I'm trying to run a c# (.net6) process with higher privileges in Linux with a password that has a dollar sign ($) and it always fails. I've tried:
var stInfo = new ProcessStartInfo
{
FileName = "echo",
Arguments = " 'pas$word' | sudo -S ping 127.0.0.1"
UseShellExecute = false,
RedirectStandardOutput = true,
RedirectStandardError = true,
CreateNoWindow = true,
};
But I receive everything as part of echo, and the stdout is:
'pas$word' | sudo -S ping 127.0.0.1
Then I tried calling bash with the arguments in a similar way as it works for me running from terminal /bin/bash -c "echo 'pas\$word' | sudo -S ping 127.0.0.1"
:
var stInfo = new ProcessStartInfo
{
FileName = "/bin/bash",
Arguments = "-c \"echo 'pas\$word' | sudo -S ping 127.0.0.1\""
UseShellExecute = false,
RedirectStandardOutput = true,
RedirectStandardError = true,
CreateNoWindow = true,
};
But that doesn't work and reports this over stderr:
[sudo] password for user: Sorry, try again.
[sudo] password for user:
sudo: no password was provided
sudo: 1 incorrect password attempt
I've tried different Arguments like:
Arguments = "-c \"echo pas$word | sudo -S ping 127.0.0.1\""

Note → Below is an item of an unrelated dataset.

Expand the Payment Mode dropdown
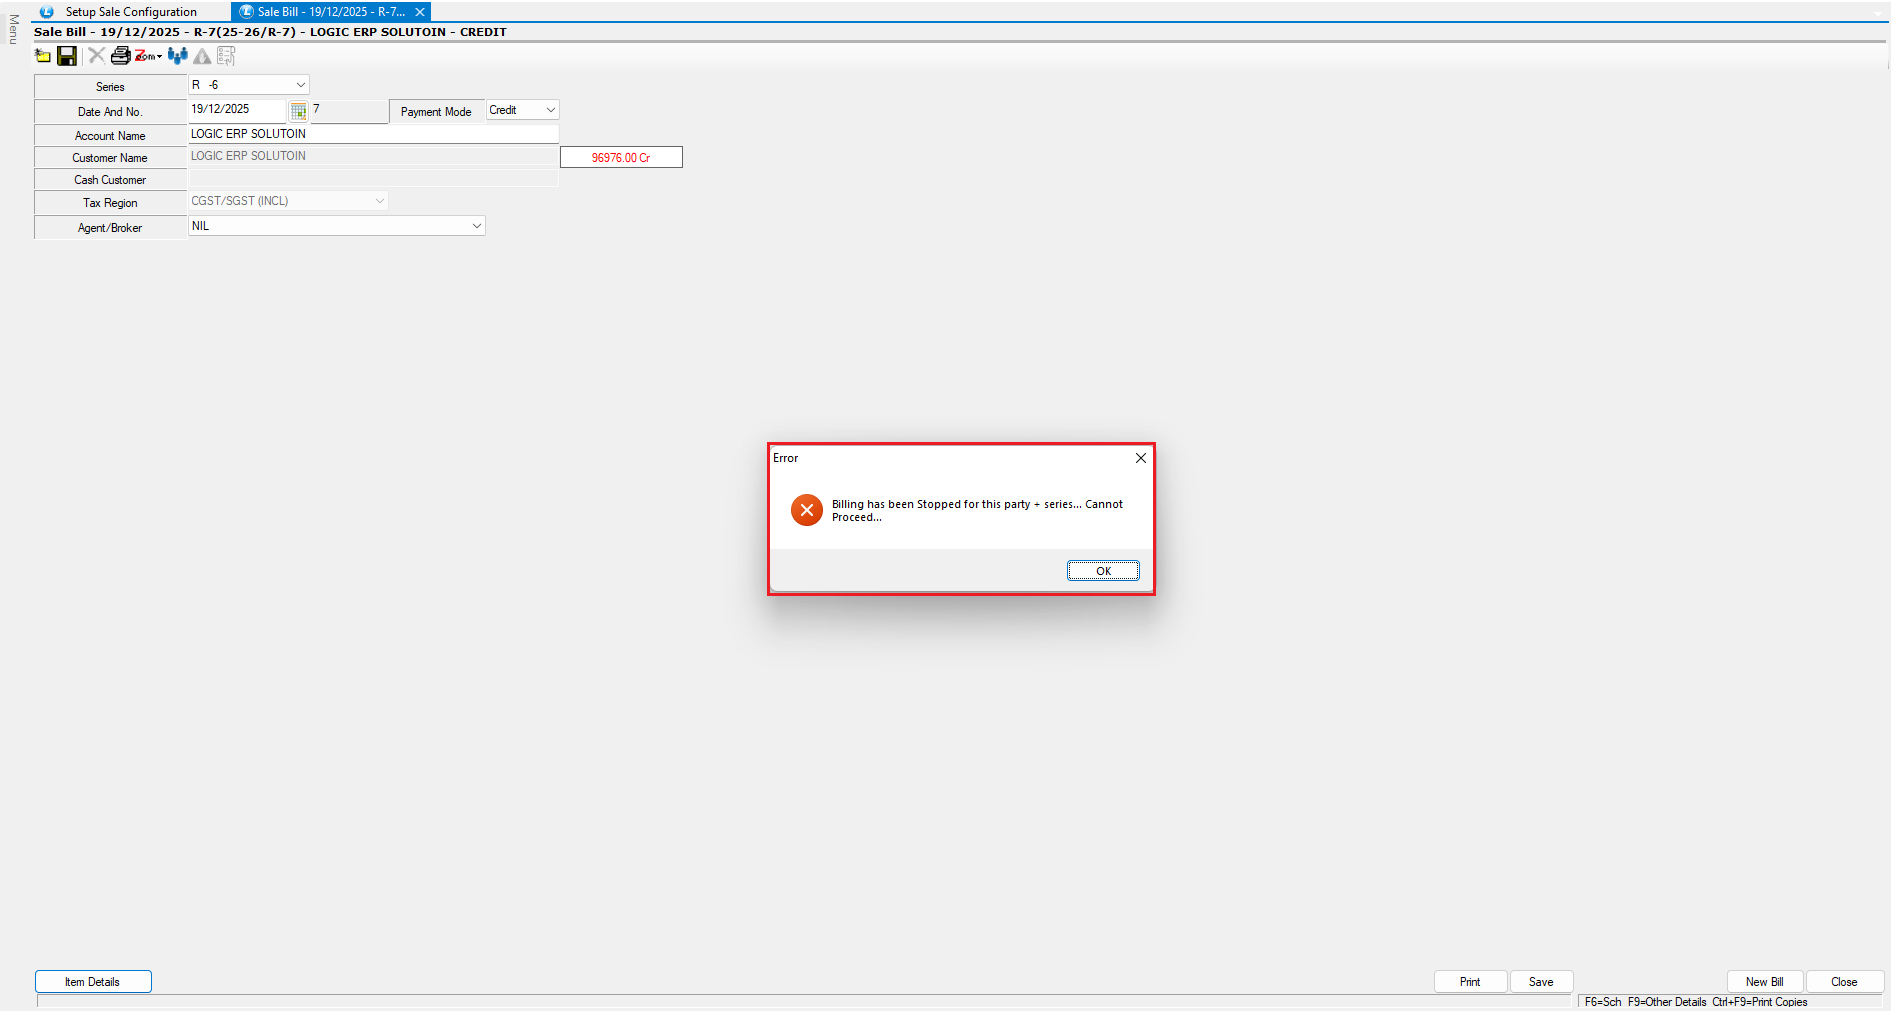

Arguments = "-c \"echo 'pas$word' | sudo -S ping 127.0.0.1\""
Arguments = "-c \"echo pas\\$word | sudo -S ping 127.0.0.1\""

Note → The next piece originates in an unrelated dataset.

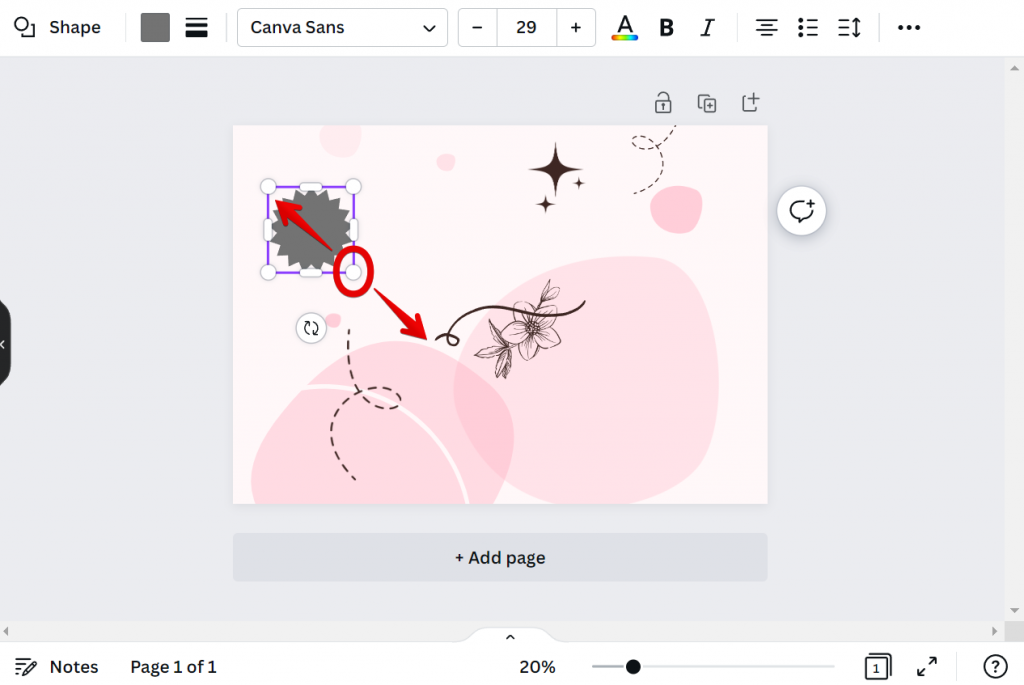The height and width of the screenshot is (685, 1024).
Task: Expand the bottom panel arrow
Action: pyautogui.click(x=510, y=636)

Arguments = "-c \"echo 'pas\\$word' | sudo -S ping 127.0.0.1\""
Arguments = "-c \"echo pas\\\\$word | sudo -S ping 127.0.0.1\""
Arguments = "-c \"echo 'pas\\\\$word' | sudo -S ping 127.0.0.1\""
all of them with the same result.
I've tried as well using the ArgumentList
instead of the Arguments
, but same result.
Any idea to get it working?
UPDATE: I've changed the password to one without dollar sign to avoid scaping it, and I continue having the same problem, so the problem is not scaping the dollar sign, but injecting the pwd to the process
Please try this:
using System.Diagnostics;
class Program
{
static void Main()
{
var password = ""; // Replace with your actual password
var command = "/bin/bash";
var sudoCommand = "ping 127.0.0.1";
var arguments = $"-c \"echo '{password}' | sudo -S -p '' {sudoCommand}\"";
ExecuteCommand(command, arguments);
}
static void ExecuteCommand(string command, string arguments)
{
var process = new Process
{
StartInfo = new ProcessStartInfo
{
FileName = command,
Arguments = arguments,
RedirectStandardOutput = true,
RedirectStandardError = true,
UseShellExecute = false,
CreateNoWindow = true
}
};
process.Start();
// Read the output and error streams
var output = process.StandardOutput.ReadToEnd();
var error = process.StandardError.ReadToEnd();
process.WaitForExit();
// Display the output and error
Console.WriteLine("Output:");
Console.WriteLine(output);
Console.WriteLine("Error:");
Console.WriteLine(error);
}
}
I tested this on Ubuntu 22 and everything was fine.